In Pennsylvania, physicians are concerned that this trend is colliding with a decreasing physician workforce, declining state and federal research funds, and increasing financial pressures that are forcing the closure of community based cancer care practices. They fear this could result in declining quality and availability of cancer care.
“There will be a significant shortage of oncologists in the U.S. in the future,” according to David Parda, MD, president of Pennsylvania Society of Oncology and Hematology (PSOH), and a radiation oncologist and system chair at Allegheny Health Network, Pittsburgh. Dr. Parda took part in a media call-in on April 8, 2014, hosted by the Pennsylvania Medical Society (PAMED), on “The State of Cancer Care in America.” A panel of medical specialists provided the physician perspective.
The call spotlighted recommendations in a recently released study from the American Society of Clinical Oncology (ASCO) designed to help cancer care providers and policymakers to understand the problems and address them.
By 2030, Dr. Parda said, the number of cancer cases per year will increase by 45 percent to 2.4 million. At the same time, the ASCO study pointed out that research funding has decreased 23 percent since 2003 and the hematology/oncology physician workforce is shrinking.

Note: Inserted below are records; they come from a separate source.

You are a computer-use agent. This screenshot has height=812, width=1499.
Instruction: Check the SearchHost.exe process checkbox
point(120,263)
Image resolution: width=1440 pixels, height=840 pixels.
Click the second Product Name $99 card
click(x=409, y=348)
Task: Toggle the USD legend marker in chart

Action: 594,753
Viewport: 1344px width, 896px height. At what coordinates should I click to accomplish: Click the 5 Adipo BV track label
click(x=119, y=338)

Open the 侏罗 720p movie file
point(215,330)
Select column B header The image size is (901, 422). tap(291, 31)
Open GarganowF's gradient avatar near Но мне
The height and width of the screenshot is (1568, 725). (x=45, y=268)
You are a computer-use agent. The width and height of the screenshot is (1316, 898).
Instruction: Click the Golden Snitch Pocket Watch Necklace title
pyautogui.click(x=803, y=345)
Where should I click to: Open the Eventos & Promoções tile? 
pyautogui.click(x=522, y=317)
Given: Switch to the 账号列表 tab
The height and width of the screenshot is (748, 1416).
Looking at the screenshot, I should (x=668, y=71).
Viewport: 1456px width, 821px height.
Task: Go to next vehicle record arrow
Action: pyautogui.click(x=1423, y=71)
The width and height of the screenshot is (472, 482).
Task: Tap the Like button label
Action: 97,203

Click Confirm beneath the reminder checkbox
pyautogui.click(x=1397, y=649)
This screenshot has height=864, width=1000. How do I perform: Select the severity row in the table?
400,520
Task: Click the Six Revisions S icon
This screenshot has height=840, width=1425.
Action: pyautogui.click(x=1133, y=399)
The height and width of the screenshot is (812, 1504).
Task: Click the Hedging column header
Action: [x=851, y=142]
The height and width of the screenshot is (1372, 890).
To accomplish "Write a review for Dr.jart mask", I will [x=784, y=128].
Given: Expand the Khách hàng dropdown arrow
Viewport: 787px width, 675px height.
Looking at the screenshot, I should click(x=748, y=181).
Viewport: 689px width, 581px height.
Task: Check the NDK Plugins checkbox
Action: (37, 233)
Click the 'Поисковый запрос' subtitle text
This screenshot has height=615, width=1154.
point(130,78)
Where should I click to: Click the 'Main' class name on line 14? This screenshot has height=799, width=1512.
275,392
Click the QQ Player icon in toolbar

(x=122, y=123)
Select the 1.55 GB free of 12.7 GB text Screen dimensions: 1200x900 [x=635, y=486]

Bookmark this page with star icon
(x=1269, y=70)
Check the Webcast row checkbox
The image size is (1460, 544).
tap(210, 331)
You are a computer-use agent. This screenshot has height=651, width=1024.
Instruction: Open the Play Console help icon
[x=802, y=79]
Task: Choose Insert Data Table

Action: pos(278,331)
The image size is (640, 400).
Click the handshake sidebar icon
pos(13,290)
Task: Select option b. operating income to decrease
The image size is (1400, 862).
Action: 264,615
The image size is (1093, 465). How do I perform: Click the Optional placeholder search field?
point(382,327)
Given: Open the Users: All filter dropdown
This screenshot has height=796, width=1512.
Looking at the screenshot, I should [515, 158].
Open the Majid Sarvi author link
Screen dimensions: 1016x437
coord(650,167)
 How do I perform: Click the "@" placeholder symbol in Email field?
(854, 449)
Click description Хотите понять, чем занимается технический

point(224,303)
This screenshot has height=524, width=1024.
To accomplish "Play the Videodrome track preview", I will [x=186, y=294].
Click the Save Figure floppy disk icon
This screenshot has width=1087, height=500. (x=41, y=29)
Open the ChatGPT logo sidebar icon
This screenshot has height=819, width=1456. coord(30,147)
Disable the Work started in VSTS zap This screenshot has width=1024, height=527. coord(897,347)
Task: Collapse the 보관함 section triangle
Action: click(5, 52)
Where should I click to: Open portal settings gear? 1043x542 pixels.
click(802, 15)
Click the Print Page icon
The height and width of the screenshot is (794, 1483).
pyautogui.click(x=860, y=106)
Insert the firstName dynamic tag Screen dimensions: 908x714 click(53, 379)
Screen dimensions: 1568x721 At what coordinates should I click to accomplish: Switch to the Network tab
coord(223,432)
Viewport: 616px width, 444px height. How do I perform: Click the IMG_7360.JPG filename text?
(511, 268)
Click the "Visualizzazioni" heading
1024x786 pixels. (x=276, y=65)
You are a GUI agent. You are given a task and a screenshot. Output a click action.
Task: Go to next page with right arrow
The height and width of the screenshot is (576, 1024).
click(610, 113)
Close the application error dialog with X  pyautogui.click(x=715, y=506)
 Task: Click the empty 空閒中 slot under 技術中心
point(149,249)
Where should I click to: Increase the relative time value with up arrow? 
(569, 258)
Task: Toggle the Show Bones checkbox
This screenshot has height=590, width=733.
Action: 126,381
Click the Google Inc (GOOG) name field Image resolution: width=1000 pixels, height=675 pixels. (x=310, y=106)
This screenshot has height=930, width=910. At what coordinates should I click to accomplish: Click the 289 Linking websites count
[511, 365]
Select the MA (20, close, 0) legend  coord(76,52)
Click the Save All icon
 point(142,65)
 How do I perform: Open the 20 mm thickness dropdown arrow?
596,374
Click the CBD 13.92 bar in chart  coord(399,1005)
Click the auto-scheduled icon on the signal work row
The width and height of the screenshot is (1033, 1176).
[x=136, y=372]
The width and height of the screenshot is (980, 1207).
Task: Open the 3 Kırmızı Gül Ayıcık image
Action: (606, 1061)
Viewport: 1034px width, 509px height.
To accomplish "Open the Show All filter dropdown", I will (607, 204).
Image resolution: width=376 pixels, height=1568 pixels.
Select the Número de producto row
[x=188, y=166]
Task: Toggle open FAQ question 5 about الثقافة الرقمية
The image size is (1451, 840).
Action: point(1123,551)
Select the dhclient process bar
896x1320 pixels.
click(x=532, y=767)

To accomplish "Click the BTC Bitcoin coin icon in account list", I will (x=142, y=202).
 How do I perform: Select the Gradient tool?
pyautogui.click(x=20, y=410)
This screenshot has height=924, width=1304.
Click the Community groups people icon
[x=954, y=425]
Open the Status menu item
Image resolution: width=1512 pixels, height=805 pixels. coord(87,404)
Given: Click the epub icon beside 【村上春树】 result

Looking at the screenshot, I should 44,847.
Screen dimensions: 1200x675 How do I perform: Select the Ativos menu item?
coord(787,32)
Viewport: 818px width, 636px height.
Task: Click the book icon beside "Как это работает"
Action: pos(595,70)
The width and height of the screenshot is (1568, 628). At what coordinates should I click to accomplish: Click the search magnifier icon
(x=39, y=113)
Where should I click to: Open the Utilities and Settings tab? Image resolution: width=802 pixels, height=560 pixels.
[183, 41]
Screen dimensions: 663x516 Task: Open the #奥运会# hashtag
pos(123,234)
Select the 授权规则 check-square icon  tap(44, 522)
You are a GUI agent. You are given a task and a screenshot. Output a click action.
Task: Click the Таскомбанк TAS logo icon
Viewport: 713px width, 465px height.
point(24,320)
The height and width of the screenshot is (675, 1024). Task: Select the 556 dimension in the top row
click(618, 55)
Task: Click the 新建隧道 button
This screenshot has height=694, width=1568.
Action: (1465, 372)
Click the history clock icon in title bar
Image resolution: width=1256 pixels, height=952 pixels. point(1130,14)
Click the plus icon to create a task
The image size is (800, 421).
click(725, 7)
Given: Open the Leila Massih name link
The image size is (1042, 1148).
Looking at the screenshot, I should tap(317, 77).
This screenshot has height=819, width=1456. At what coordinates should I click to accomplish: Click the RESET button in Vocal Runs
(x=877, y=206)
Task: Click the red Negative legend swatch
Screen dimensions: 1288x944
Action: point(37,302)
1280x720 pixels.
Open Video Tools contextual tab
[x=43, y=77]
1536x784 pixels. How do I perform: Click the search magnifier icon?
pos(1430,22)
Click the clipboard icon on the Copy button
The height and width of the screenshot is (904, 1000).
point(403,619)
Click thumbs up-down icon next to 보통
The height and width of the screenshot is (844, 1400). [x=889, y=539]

Particularly worrisome in Pennsylvania is that the availability of cancer care in the local community – especially in rural areas – is declining. “Smaller community (hematology/oncology) practices are particularly impacted,” Dr. Parda said, “And they are the backbone of cancer care. Two-thirds of these practices are likely to merge, sell, or close in next few years” due to financial pressures.
Marilyn Heine, MD, a hematologist and medical oncologist with Regional Hematology Oncology Associates, Langhorne, PSOH Board member and former PAMED president, shared Pennsylvania statistics on cancer care from the Department of Health’s State Health Assessment, released last week.
Scot Chadwick, PAMED legislative counsel, noted that cancer care in Pennsylvania is also potentially threatened by a 40 percent cut in the state’s share of national tobacco settlement dollars, earmarked for health care. PAMED continues to support restoration of the funds as the state appeals its case.